Зейц качнулся с пяток на носки, положил руку на кобуру парабеллума и, в упор глядя на Хопфица, раздельно проговорил:
– Я звонил Клейну. Он не знает вас и не подписывал никакого направления. Грубая игра, Хопфиц.
Зейц считал себя хорошим физиономистом. Он ждал мгновенно вспыхнувшей тревоги, страха, но в глазах Хопфица зажглись лукавые искорки.
– Слишком топорно, — проговорил инженер. — Удивляюсь примитиву.

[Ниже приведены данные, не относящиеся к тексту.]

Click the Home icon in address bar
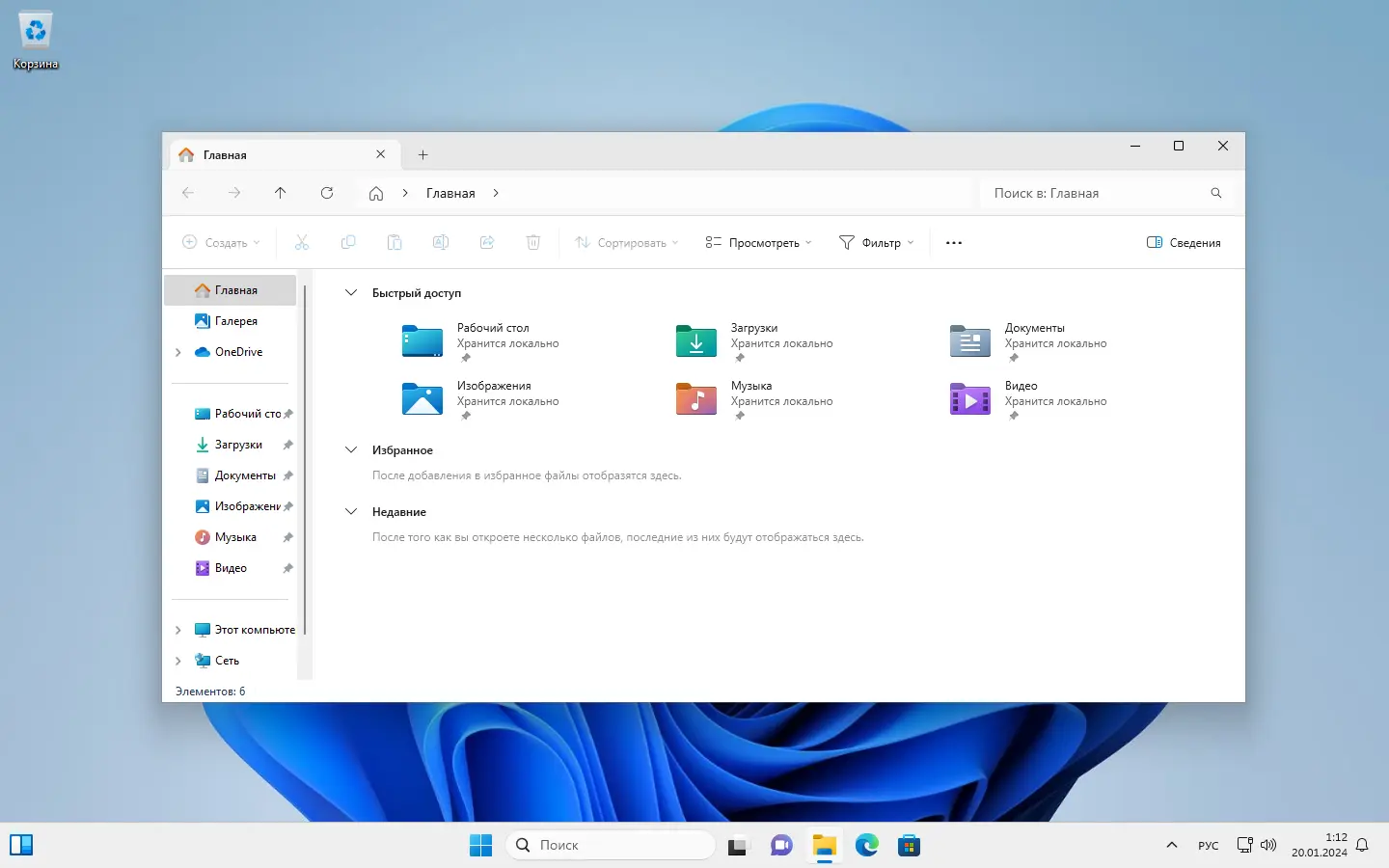Viewport: 1389px width, 868px height. (376, 193)
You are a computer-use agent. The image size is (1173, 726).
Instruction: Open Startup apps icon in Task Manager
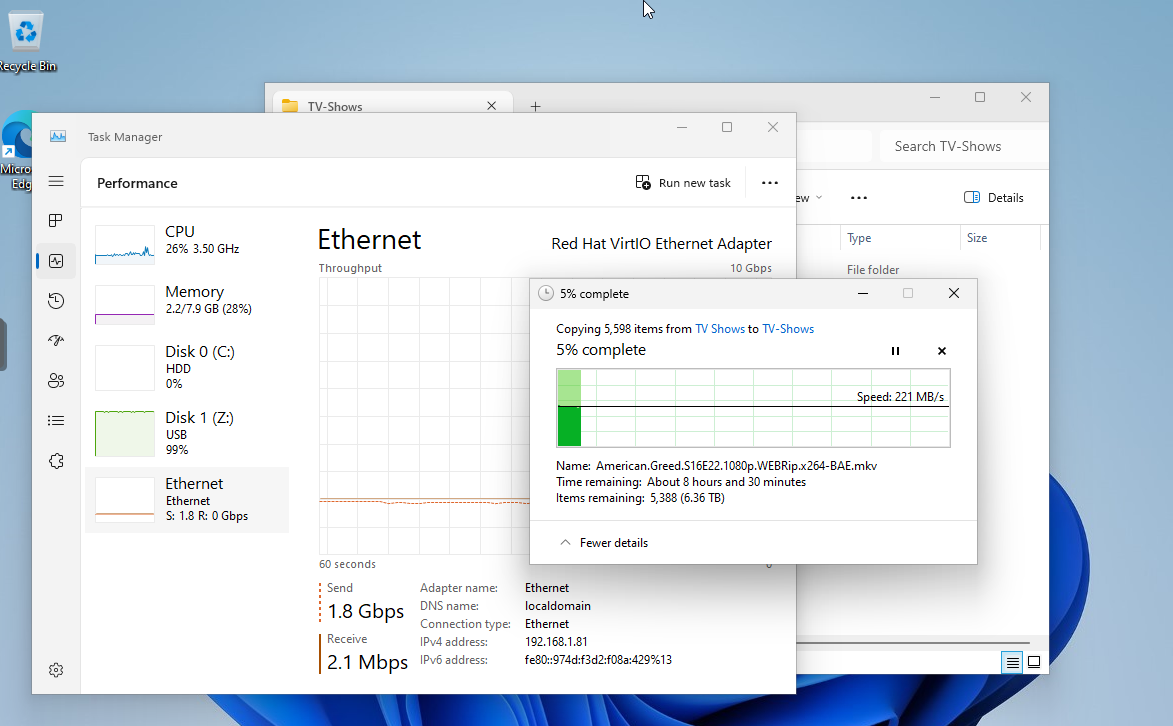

Зейц уныло замолчал, соображая, как ему выпутаться из нелепого положения. Тогда он заставил себя раскатисто расхохотаться:
– Я пошутил, господин лейтенант. Извините меня.
– Советую шутки приберечь для дам, Зейц, — жестковато проговорил Хопфиц. Зейц сразу стал серьезным.
– Между прочим, Клейна убили, — проговорил он.
– Вы снова шутите, Зейц?
Теперь Зейц уловил в голосе Хопфица неподдельную тревогу.
– Нет, я звонил в Берлин, и об этом мне сообщил оберштурмбаннфюрер Вагнер. Какие-то террористы привели в исполнение приговор какого-то русского суда. Ведь Клейн был на Восточном фронте в начале войны.
Хопфиц растерянно помял в руках паклю:
– И нашли террористов?
– Не знаю. А вам знаком Вагнер?
– Нет. Я всегда был связан лишь с Клейном.
Неожиданно у Зейца шевельнулось нечто вроде жалости к инженеру — возможно, Хопфиц возлагал на Клейна большие надежды, и теперь они рухнули.
– Да, Вагнер не знает вас, — проговорил Зейц.
– Но я надеюсь, задание останется в силе до тех пор, пока мы с вами не поймаем Марта?
– Конечно. Я очень рад, что вы обжились на аэродроме и вам хорошо работается. — Зейц закурил. В косых оранжевых лучах солнца, пробивающихся сквозь листву буков, поплыли сиреневые облачка дыма. — Кого вы подозреваете, господин лейтенант? — спросил он.